I took Laws of Minnesota 1849 back to the desk.

Then something obvious hit me…

There are more pages of election statutes than there are pages in the entire 1849 Laws of Minnesota (which only has a few pages on elections).

Like many of you, I walk around thinking about the mess it seems we are in.

One of the roadblocks in my thinking to date has been the question, How are we going to amend these laws to support fair and transparent elections?

The question is a roadblock because it presumes that illegitimately [s]elected legislators who pass corrupt laws (like those mandating tabulators and electronics which open the door to election fraud at scale) were in any position of authority to do so in the first place.

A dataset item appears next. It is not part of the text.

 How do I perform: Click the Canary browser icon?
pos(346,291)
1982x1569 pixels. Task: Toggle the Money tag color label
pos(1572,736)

For related discussion on this, refer again to this forwarded post, for which the first reference was also found in the Law Library, in USC50 §1550.

USC50 §1550

Here’s the page I was looking for:

There were more books and pages that interested me, such as Space Programs (the same book includes Voting and Elections)…

…which includes discussions about space weather and space weather aircraft, as just one example.

There’s a fairly well-known video with a lot of military people surrounding who some refer to as the former president, who I believe is the current CIC, where he says something to the effect of: Do you know what this represents…? It may be the calm before the storm. When a reporter insists on knowing and asks, What storm Mr. President?, 45 answers: You’ll find out.

The ING Building

I don’t know whether that storm is metaphorical, physical, mental, emotional, spiritual, all of them, or something else, nor whether the storm is meant for Oliver Anthony’s people like you, and people like me, or for the perpetrators of hundreds of years of nonsense, but sitting quietly with my thoughts, wondering if my name would be called onto the next juror panel, I realized that if enough of us find peace throughout these days, that we might learn what we are supposed to learn, whatever that may be, one day at a time.

One way to beat the line at the passport office is to camp outside. (Tent under tree to right.)